There existed some limitations in our study. (a) As our study was a single‐center retrospective study, some selection bias might exist, and further prospective study was needed for validating the clinical value of circ_0001742 in TSCC management. (b) As we excluded the patients with relapsed or secondary TSCC or history of neoadjuvant therapy to avoid confounding factors, therefore, the role of circ_0001742 in those patients needed further exploration. (c) Given that our study was a retrospective study, and considering the fact that majority of the patients included were not local patients, it was difficult to obtain accurate disease‐free survival data, and further study detecting the association of tumor circ_0001742 expression with disease‐free survival was needed to investigate circ_0001742 role as a potential prognostic marker. (d) Considering that circ_0001742 is involved in the TSCC progression via targeting miR‐634, it was meaningful to study the role of circ_0001742/miR‐634 axis in the TSCC management. (e) The underlying molecular mechanism of circ_0001742 in regulating TSCC tumor progression was not involved in the present study, which needed further cellular experiments to validate.

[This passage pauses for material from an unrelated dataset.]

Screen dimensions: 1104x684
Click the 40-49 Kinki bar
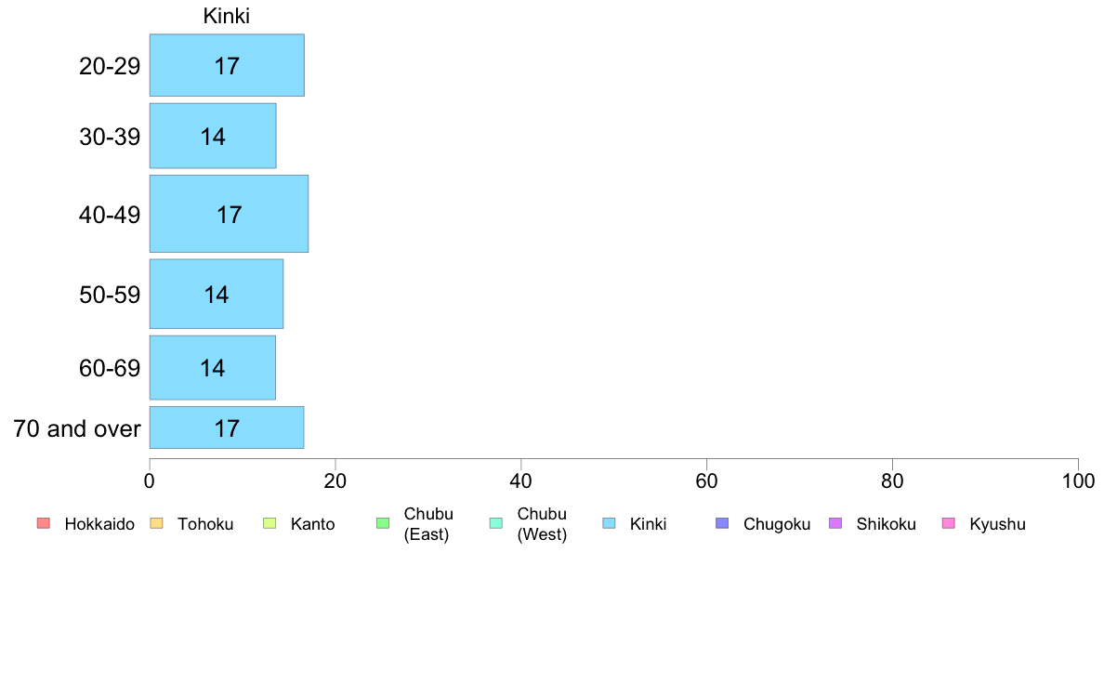229,214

In conclusion, circ_0001742 is upregulated, associates with advanced TNM stage, and predicts unfavorable OS independently in TSCC patients, providing evidence that circ_0001742 has potential to be a biomarker, which could bring benefit to the follow‐up surveillance and the survival prognosis in TSCC management.

CONFLICT OF INTEREST

The authors declare that they have no conflicts of interest.